== INPUT MATERIAL ==

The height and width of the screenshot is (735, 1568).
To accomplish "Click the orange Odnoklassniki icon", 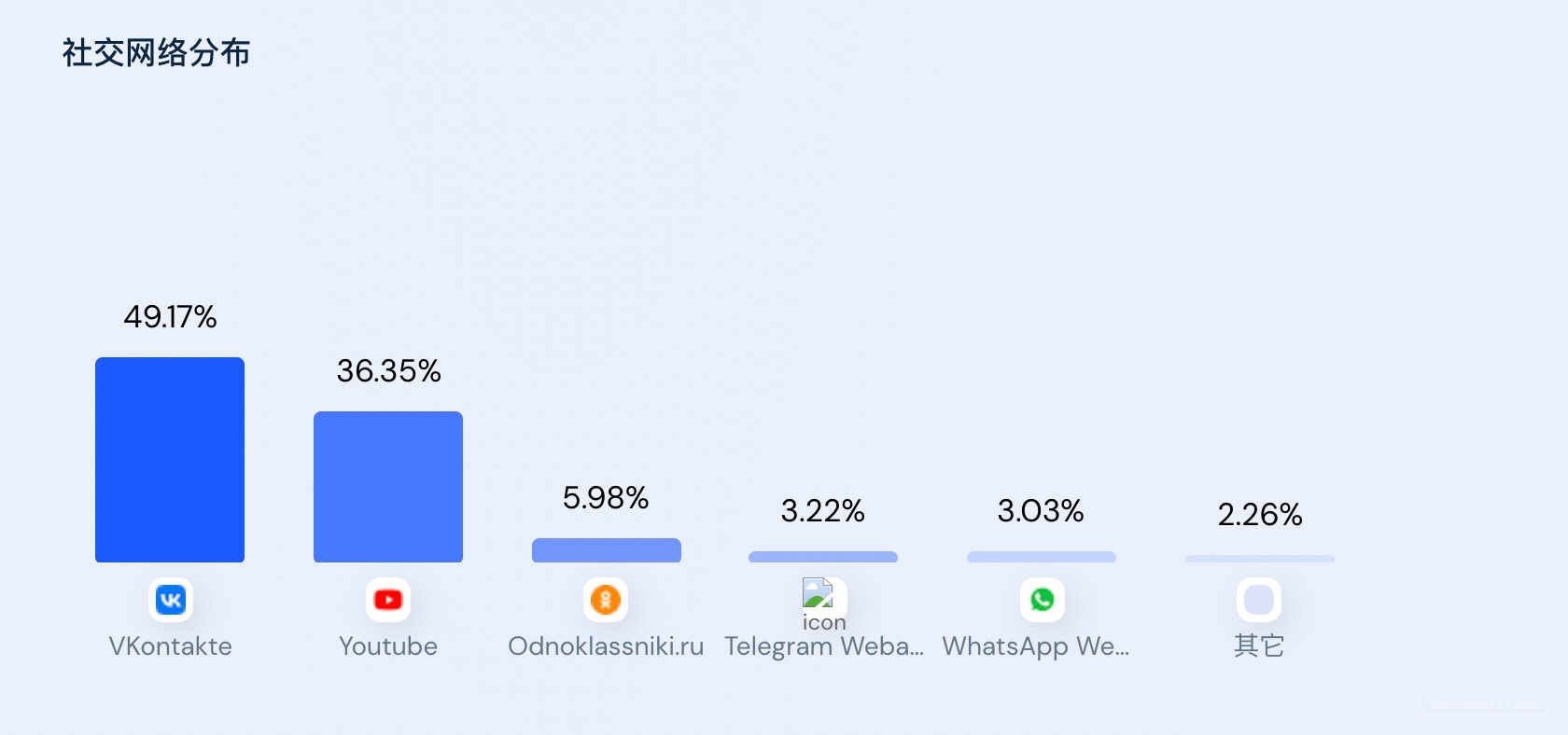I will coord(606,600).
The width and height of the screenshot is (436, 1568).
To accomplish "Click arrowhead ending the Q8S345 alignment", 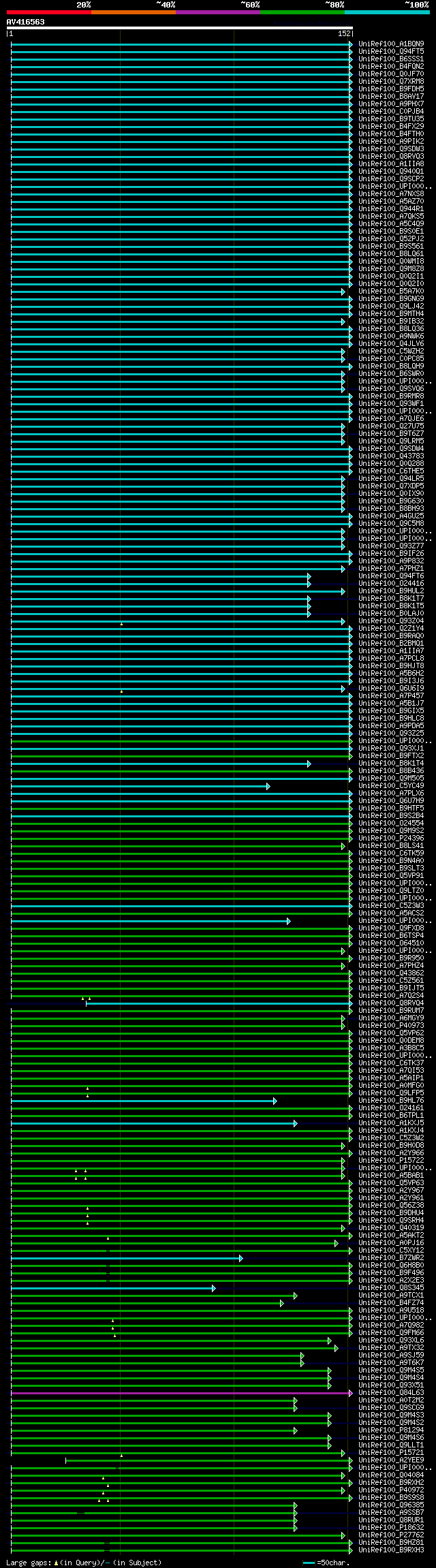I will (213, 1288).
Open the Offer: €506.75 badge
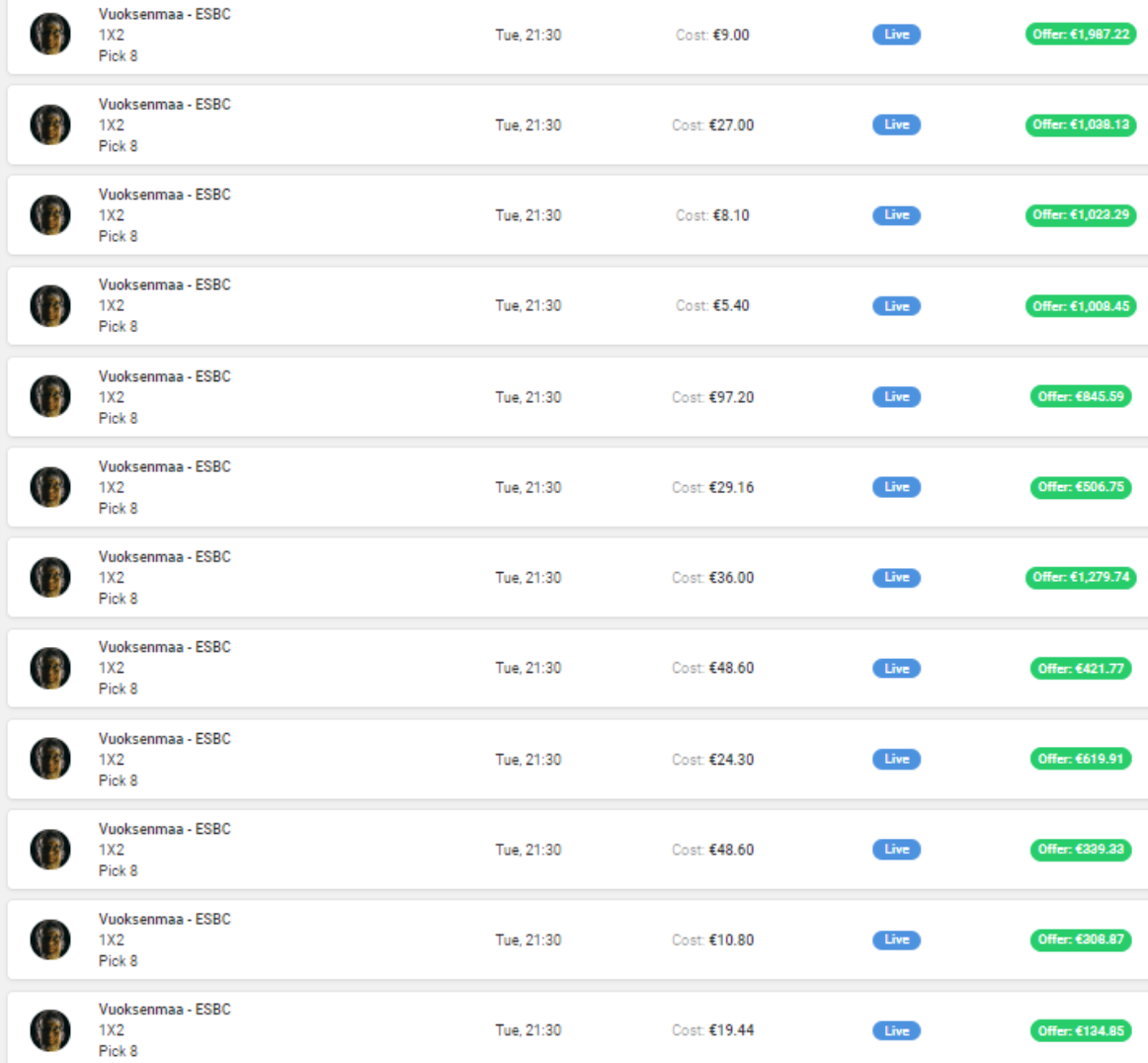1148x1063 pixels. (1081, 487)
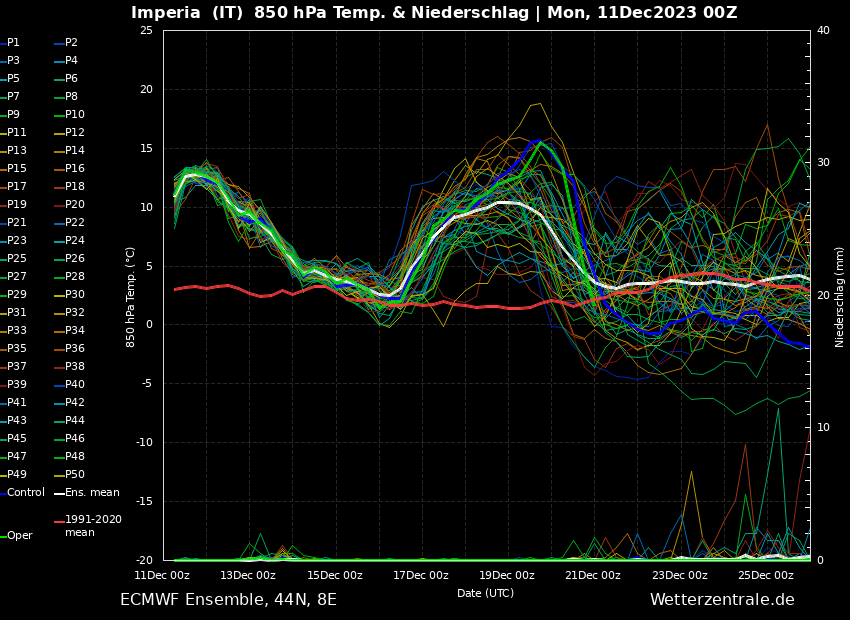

===

> [ACTIVITY]:
Each line above that has the word "height" must be copied.

> [RESULT OF THIS TASK]:
The height and width of the screenshot is (735, 1568).
The width and height of the screenshot is (436, 1568).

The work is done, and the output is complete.